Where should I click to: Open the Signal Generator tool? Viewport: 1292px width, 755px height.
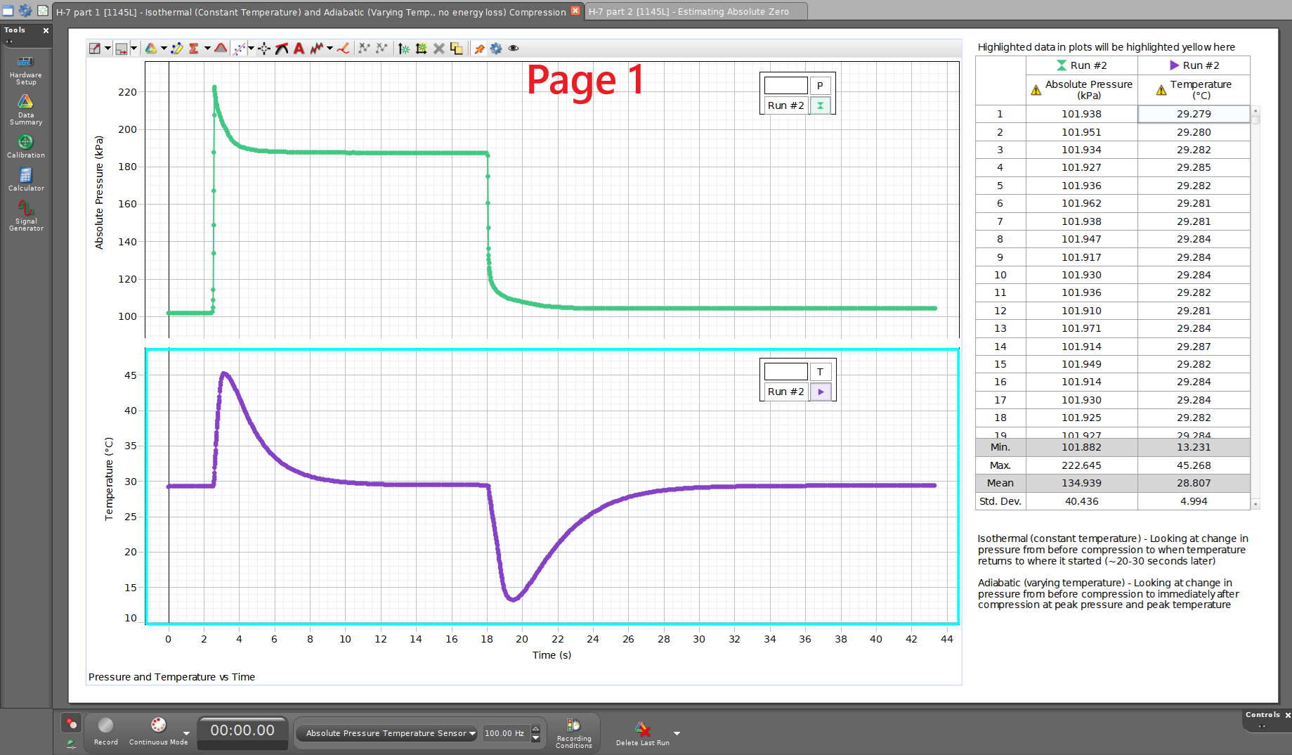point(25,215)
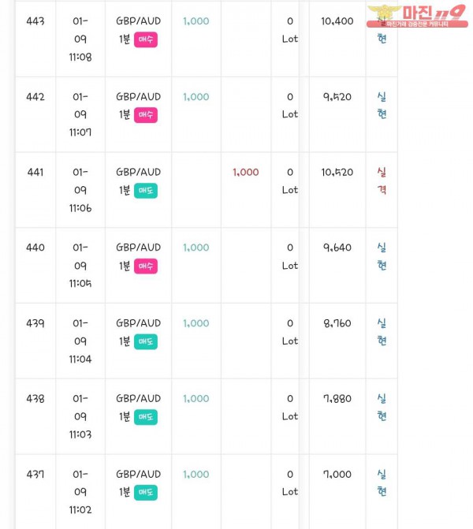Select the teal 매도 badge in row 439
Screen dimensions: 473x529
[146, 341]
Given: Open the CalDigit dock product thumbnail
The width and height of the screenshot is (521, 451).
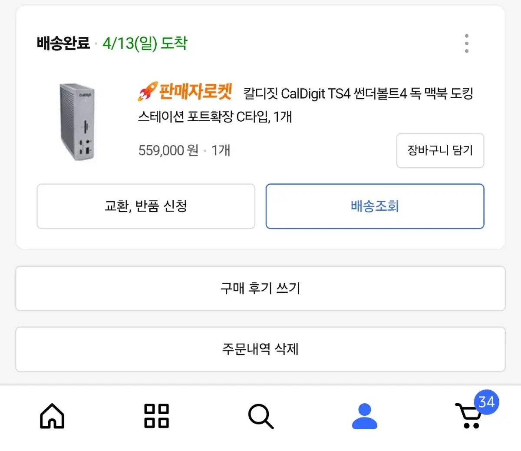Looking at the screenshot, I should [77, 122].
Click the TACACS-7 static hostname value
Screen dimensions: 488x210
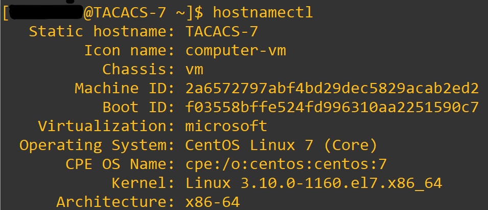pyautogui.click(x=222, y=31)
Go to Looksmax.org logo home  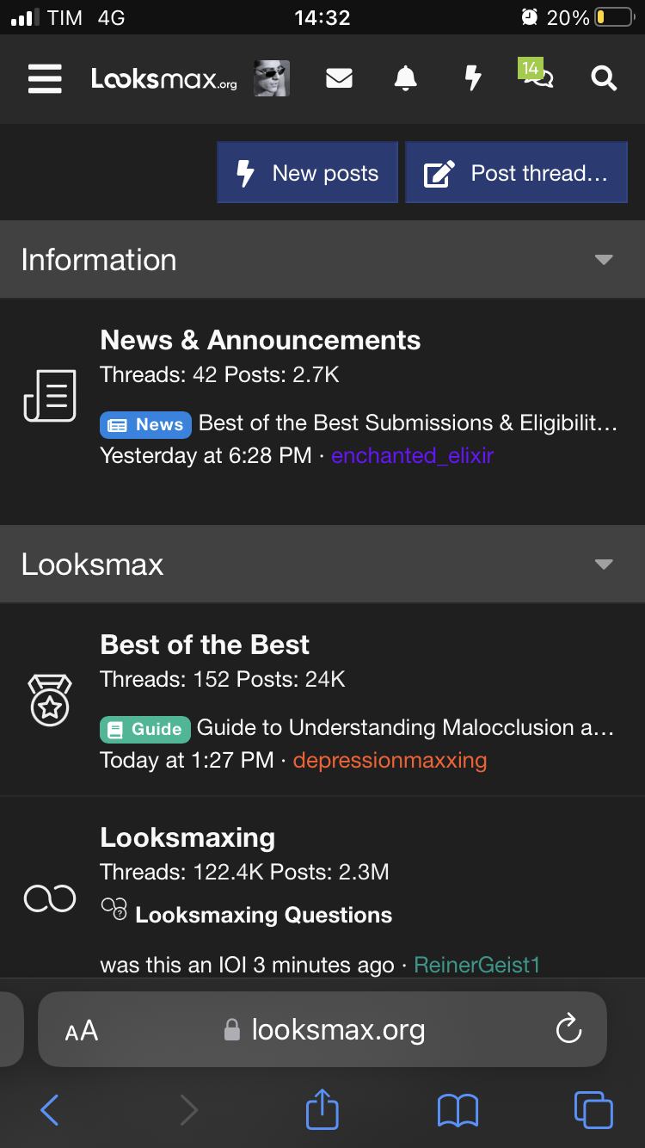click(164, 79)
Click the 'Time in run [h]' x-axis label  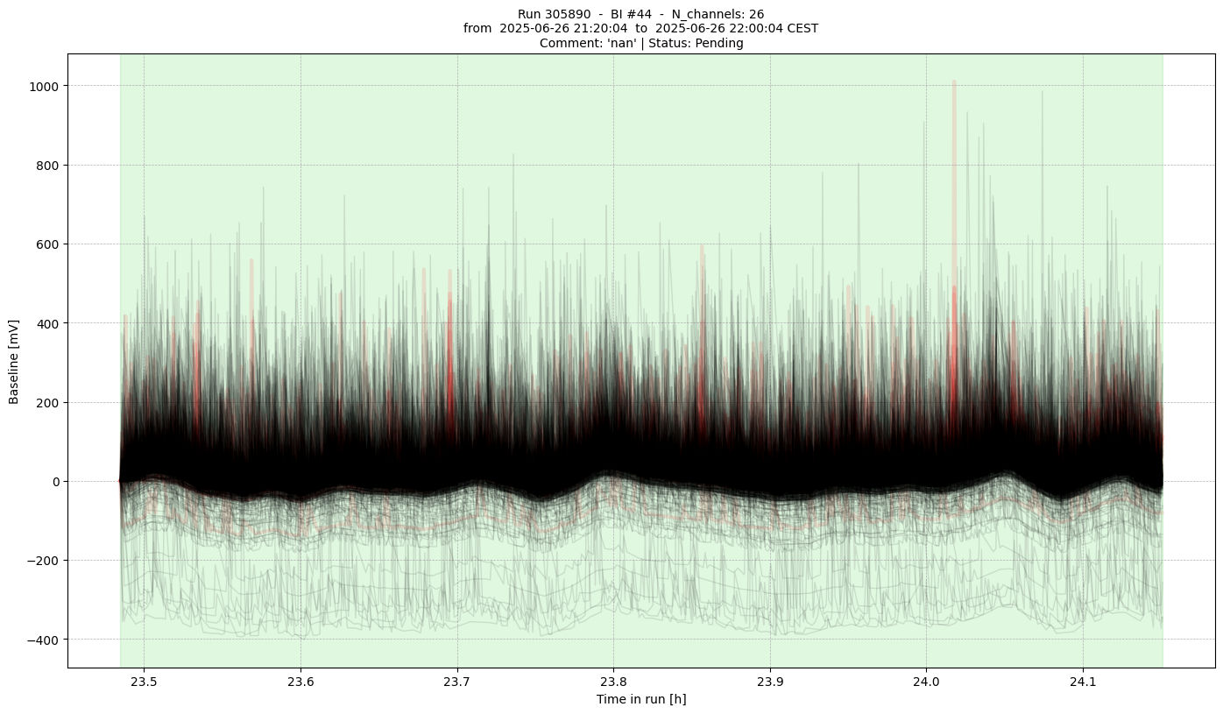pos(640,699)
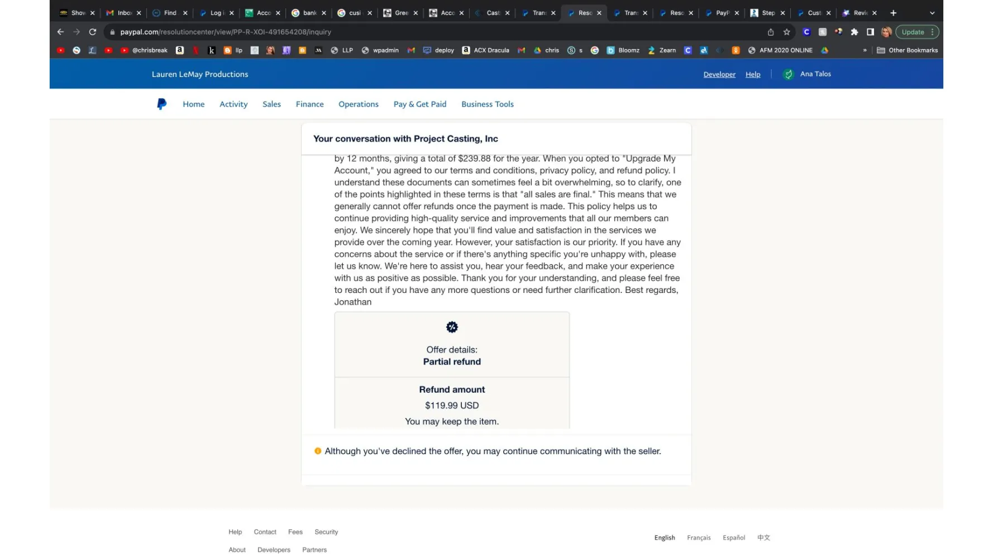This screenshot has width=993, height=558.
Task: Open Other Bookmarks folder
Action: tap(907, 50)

> [Written problem]: Copy out word for word every line from the first one through the line holding "pyautogui.click(x=222, y=31)", both included, and omit the pictures.

> [Finished exercise]:
Where should I click to: Open the Signal Generator tool? Viewport: 1292px width, 755px height.
point(25,215)
Select the teal 매도 badge in row 439
Screen dimensions: 473x529
[146, 341]
Given: Open the CalDigit dock product thumbnail
The width and height of the screenshot is (521, 451).
Looking at the screenshot, I should [77, 122].
Click the TACACS-7 static hostname value
Screen dimensions: 488x210
pyautogui.click(x=222, y=31)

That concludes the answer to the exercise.